If you will click on the above pic, you will see that the empty card on the left is from “Penneys” and the price printed right on the card is 13¢ ! I don’t know the year that those snaps were bought, but Pennys is now known as JC Penney and certainly does not sell snaps today. The card on the left has snaps made by Dritz and they sell for $2.29 today at JoAnn. Same amount of snaps – 12 of them – but very different pricing!
I did a search in Bing for “calculate percentage increase” and got a formula that gave me a price increase of 1661.54%. That’s One Thousand Six Hundred plus percent increase! That can’t be right! Anyone out there who knows their math? Let me know if that percentage is right.

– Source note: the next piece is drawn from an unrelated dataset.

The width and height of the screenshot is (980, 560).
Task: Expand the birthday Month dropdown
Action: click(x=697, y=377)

Actually, I got the snaps from JoAnn on sale and only paid half-price $1.14. And using the same formula to calculate the percentage it was only a 776%+ increase. Such a deal …
5 comments:
1,661.54% more than the old price of 13 cents is correct. Remember that 100% = 1. 2.29 divided by .13 is 17.64154.
My guess is that snaps were bought at Penneys in 1960s. I started sewing in the early 70s and don't remember prices that low.

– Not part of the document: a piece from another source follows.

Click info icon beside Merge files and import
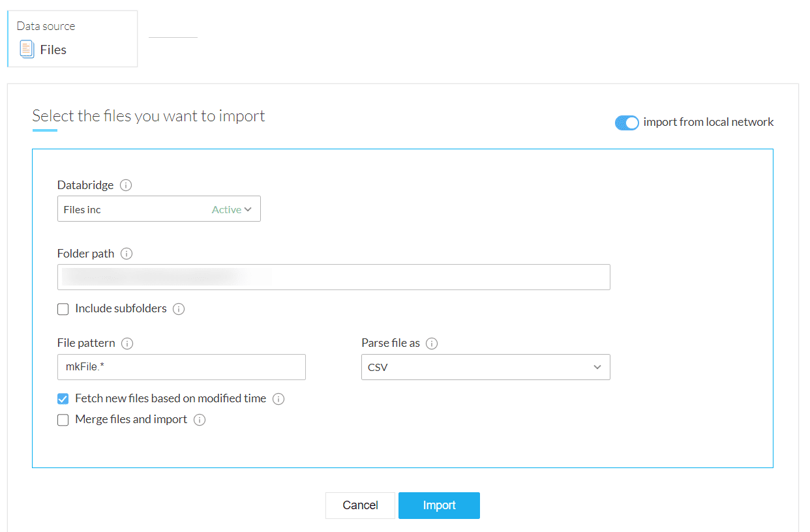This screenshot has width=810, height=532. tap(200, 420)
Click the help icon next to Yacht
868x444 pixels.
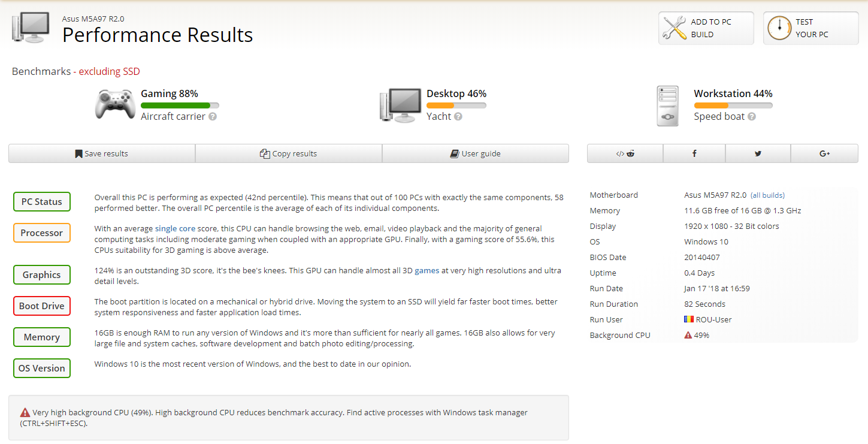(458, 117)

Thank you, Susan for letting me know that the percentage was correct. But I'm not thankful that things have increased in price at that high of a rate. I know my salary didn't! LOL
And you are probably right about the snaps from Penneys coming from the '60's. I knew it had to be sometime between 1961 and 1972.
You are so right!
A quick check in my studio revealed a card of 8 buttons for 29 cents!
evoraffn
I don't think of us as 'pack rats'...my hubby and I just live by the saying 'waste not, want not'. I have some old spools of 50 wt cotton threat for 19 cents. The buttonhole twist was more expensive @ 20 cents. And the spools are made of wood. Don't you just love those 'keepers'.
Robbie, I also have a few of the wooden spools. My grandchildren have been fascinated by the fact that thread once came on wooden spools.